Social Networking Bubble?
Despite the perceived success of MySpace, there are skeptics of social networking business models. BusinessWeek brings up the possibility that we're in a social networking bubble that is reaching saturation while ad models remain somewhat shaky.
From the article:
For many sites, the challenge begins with persuading advertisers that their investment will be rewarded with sufficient views by users. What’s more, with so many social networks vying for attention, retaining users can be problematic. Amid these difficulties, some observers anticipate a brighter future for smaller niche networks that bring together users with common interests.
Chris Charron, a vice-president at Forrester Research, says some advertisers aren’t all that interested in social networks. User-generated content, which dominates these sites, is a tough sell to companies that can’t control the material with which their brand is associated. That’s all the more the case when content is racy, as personal profiles often are.
Though the page view and retention issues may not apply to MySpace (yet), the site's average user age is 18 and it largely appeals to a teenage demographic that can be somewhat fickle and swayed easily by effective viral marketing:
… members have little loyalty to any given social network and will switch if something better comes along, or when pals jump ship, the article says.

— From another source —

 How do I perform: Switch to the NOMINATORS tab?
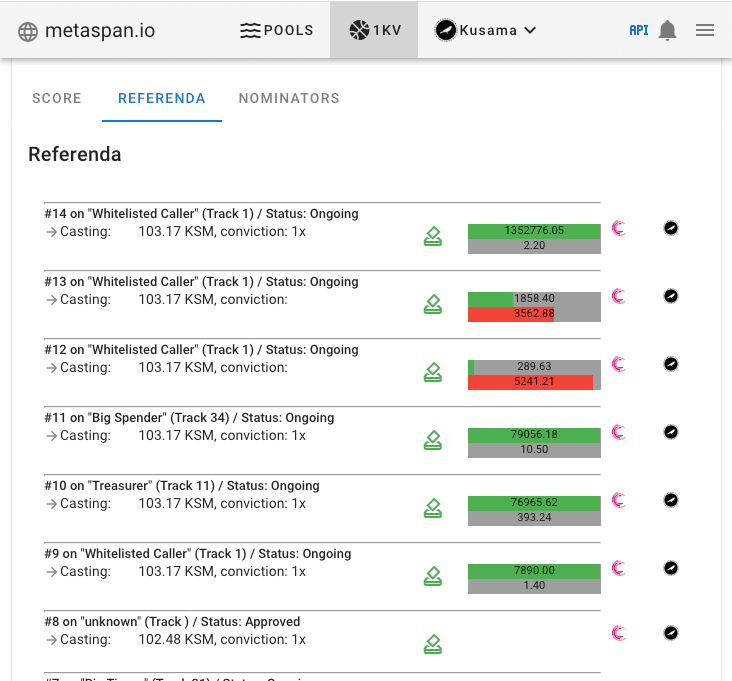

This statement has some truth but forgets the fact that social networks do have some degree of stickiness, as users have a sunken time investment in having set up their personal, pages, preferences and networks among which their username and other attributes are known by their friends. In other words, the name of the game for competitors of MySpace — such as the newly launched Tagged — is not to attract each user away from MySpace, but to attract a critical mass of networked users that will create a domino effect of others that will follow. It is after all a social network.
The article brings up the potential of more niche-oriented networks such as TripConnect, which brings social networking and user-generated content to the travel vertical. The business case here is that it is easier to attract advertising and easier to contextualize it around user conversations:
Raj Kapoor, a managing director at Mayfield Fund, which led a $7 million investment in teen-focused Tagged, concedes that no one has developed an ideal way to target ads around user-generated content. "At the end of the day advertisers want to find a way to do it," since teens spend so much time browsing their peers’ profiles, blogs, and other dispatches.
But with something more niche-oriented like TripConnect:
"The site uses social networking in such a way that users are "directly influencing each other’s purchase decisions," he notes. That’s "not something you find when people are chatting about bands."
So are vertically oriented social networks better off than broader ones? The same question faces search, online shopping and even classifieds. The question is still being hammered out in those more mature industries where lots of factors weigh in, so it will be a while before a clear answer is discerned about social networking models. But if we are in a social networking bubble, an impending shakeout will get us closer to an answer.